29. Clearly, the petitioner could not have prevailed in Appeal NO. 32/2012 for setting aside of the auction sale without the condition of repayment of the amount to the auction purchaser along with interest and penalty. However, the petitioner had filed a further appeal (Appeal No.437/2013) before the learned DRAT in regard to the question of payment of interest and penalty. The learned DRAT had remanded the matter to the learned DRT solely to consider the petitioner’s contention that there was a material irregularity in the auction sale in terms of Rule 61 of the Second Schedule to the Income Tax Act, 1961. As noted above, the material conditions for setting aside a sale under Rule 61 of the Second Schedule to the Income Tax Act, 1961 are not established in the facts of the present case and the petitioner’s contention in this regard was required to be rejected. The learned DRAT had erred in passing the order dated 25.03.2014 accepting the petitioner’s contention in this regard.
30. It is also important to note that the auction purchaser had given up his right and title in the mortgaged property by accepting the refund of the consideration along with interest and penalty. Clearly, the auction purchaser was required to be compensated for being deprived of its funds for the given period of time as well as the opportunity.
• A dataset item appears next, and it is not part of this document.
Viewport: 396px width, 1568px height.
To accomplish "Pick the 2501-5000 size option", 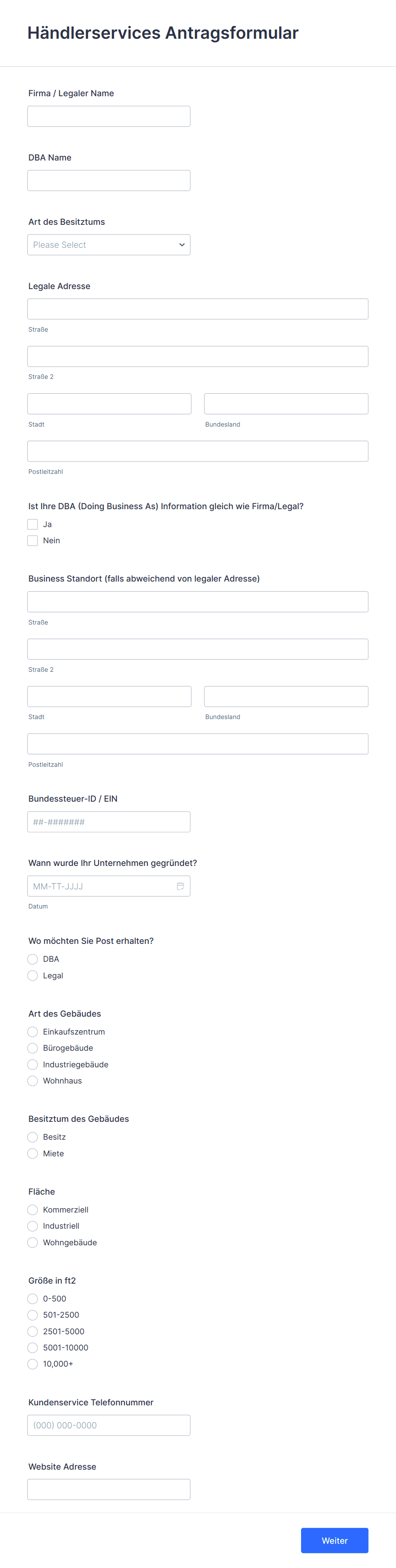I will tap(33, 1331).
31. The learned DRAT had considered various orders passed by the Recovery Officer and the learned DRT, and found that the contentions raised by the petitioner were frivolous. The learned DRAT had reasoned that as the petitioner’s claim was that when the mortgaged property had not been sold, it could have no objection in regard to the auction sale. This reasoning is not persuasive. However, it is clear that the learned DRAT had found that the objections raised by the petitioner were frivolous. It is also apparent that the learned DRAT had moulded the relief by restricting the petitioner’s liability to pay the interest and penalty paid to the auction purchaser and IREDA’s claim for further interest was rejected. The petitioner’s liability was restricted to ₹8,48,411/- instead of ₹14,07,378/- as claimed by IREDA.
32. We concur with the conclusion that the petitioner’s objections to the auction sale of the mortgaged property were insubstantial. Since the sale of the mortgaged property was set aside at the instance of the petitioner, he is liable to reimburse an additional amount paid to the auction purchaser.
33. We concur with the decision of the learned DRAT in moulding the relief as aforesaid.
34. The petition is, accordingly, dismissed.
35. The parties are left to bear their own costs.